It was designed by Frank Matcham and was an extremely attractive theatre in the centre of the town, opposite the famous Market Hall at the corner of Market Street and Princess Street. It had a commanding facade in brick and dressed stone with a pedimented projection of three storeys in the centre and two at the sides, containing the principal entrances and a small shop at either side. Inside there were three balconies all supported on six pillars at each level at the front of the balconies, the gallery was the only place to sit without the risk of being behind an obstruction! By 1914 it had been taken over by Halifax based Northern Theatres Co. Inc.

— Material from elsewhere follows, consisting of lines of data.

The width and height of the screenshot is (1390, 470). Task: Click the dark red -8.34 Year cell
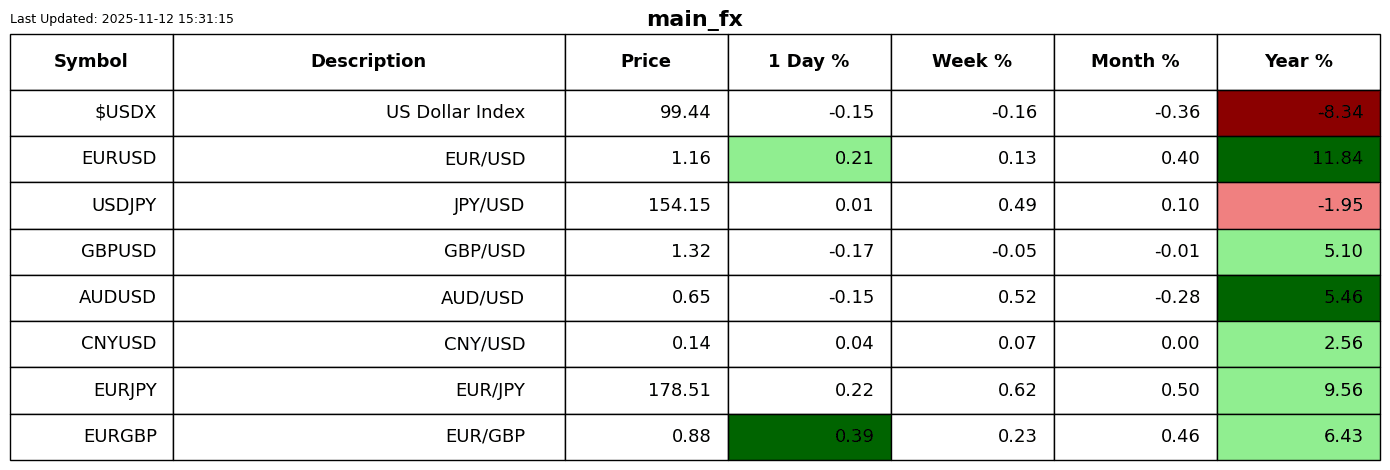point(1298,113)
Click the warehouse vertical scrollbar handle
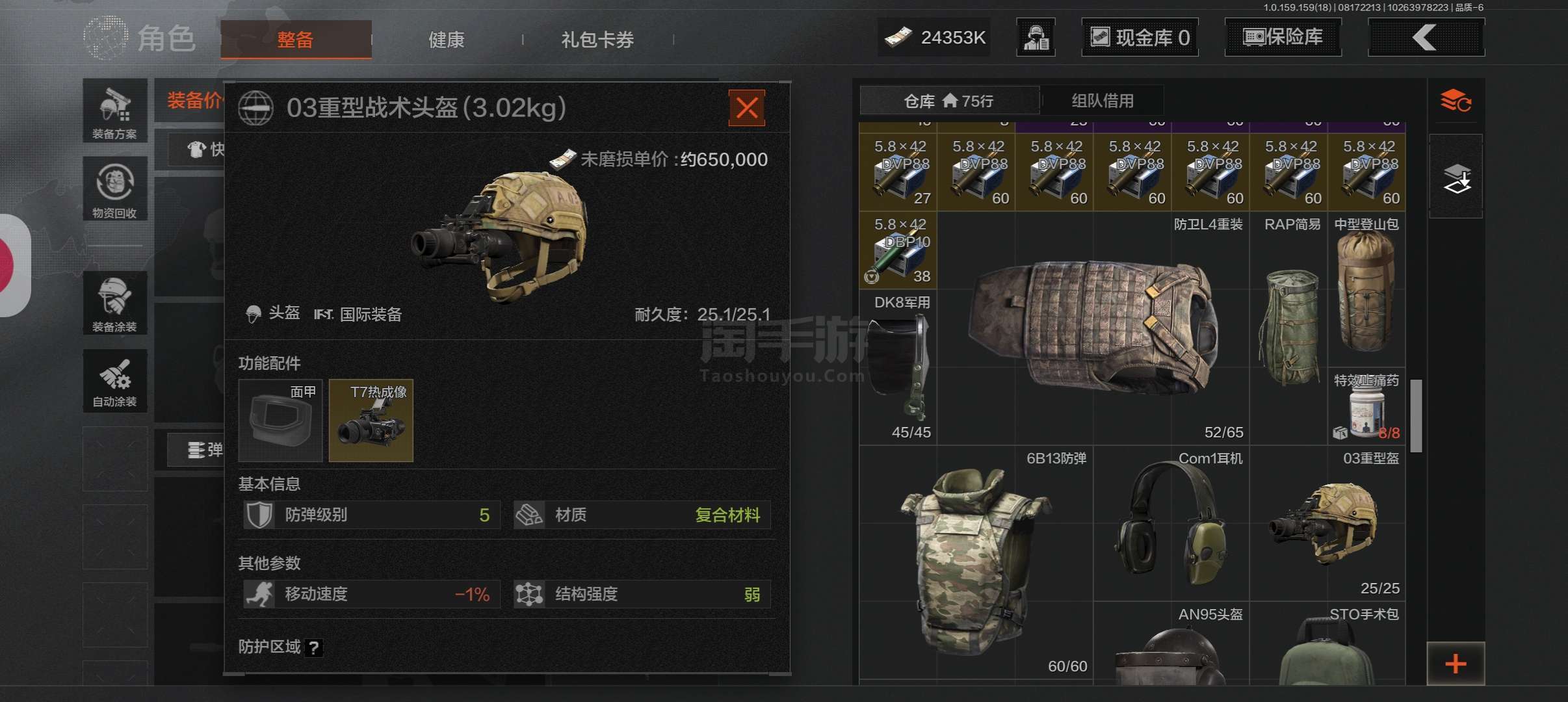The width and height of the screenshot is (1568, 702). point(1416,416)
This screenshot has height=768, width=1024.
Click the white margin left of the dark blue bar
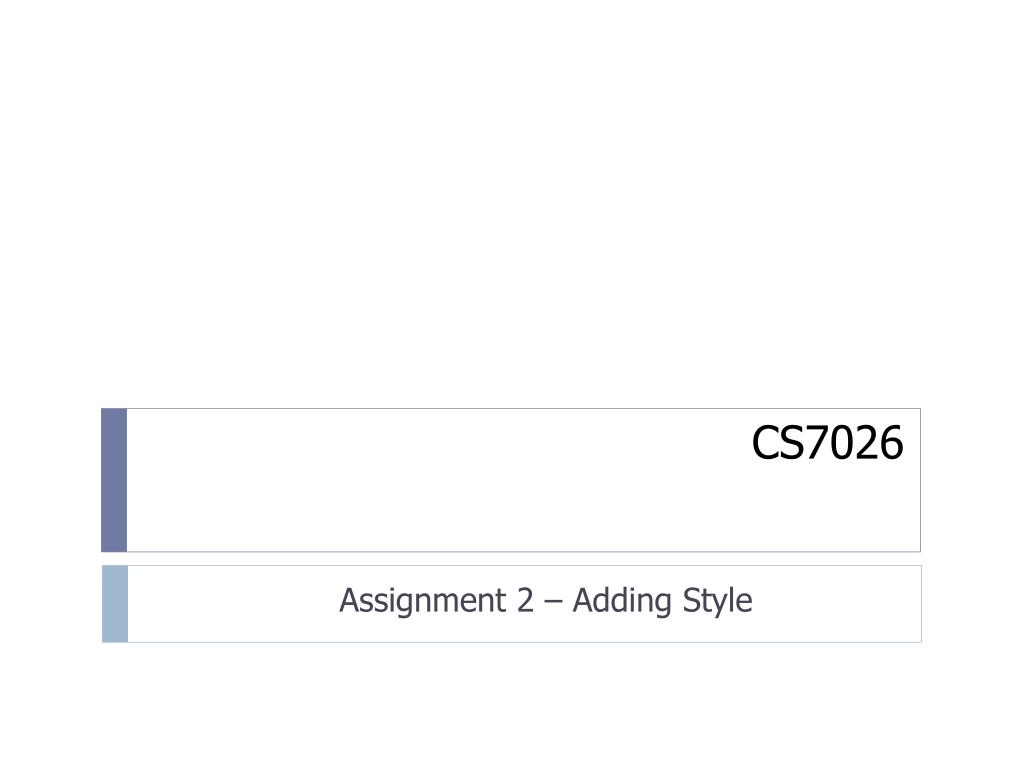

In 1919 architect W. W. Longbottom was engaged to modernise the auditorium. He produced a most attractive theatre with two, instead of three, balconies, both of which were cantilevered thus eliminating the obstructing pillars. There was a box at either side of the dress circle, and three small boxes at grand (upper) circle level. Tip up seats were provided throughout the house, even in the cheapest seats. The balcony fronts were richly decorated with fibrous plaster. A generous stage and new backstage accommodation was also provided together with a scenic workshop. From 1933 it became a full time cinema.
The opening of the nearby Odeon Theatre spurred the next round of rebuilding. In 1937 the exterior was shorn of all decoration and clad in faience tiles, window openings (including two round ones in the centre of the projecting entrance) were retained but each of the two side portions was given an extra floor. The 1919 interior was entirely removed and a new Art Deco style auditorium was constructed, this time with just a single balcony. A wide screen opening replaced the ornate previous one and on each splay wall there were two tall narrow grilles. It was now known as the Royal Cinema and had 1,310 seats. The architects were C. R. and Chris H. Cooper.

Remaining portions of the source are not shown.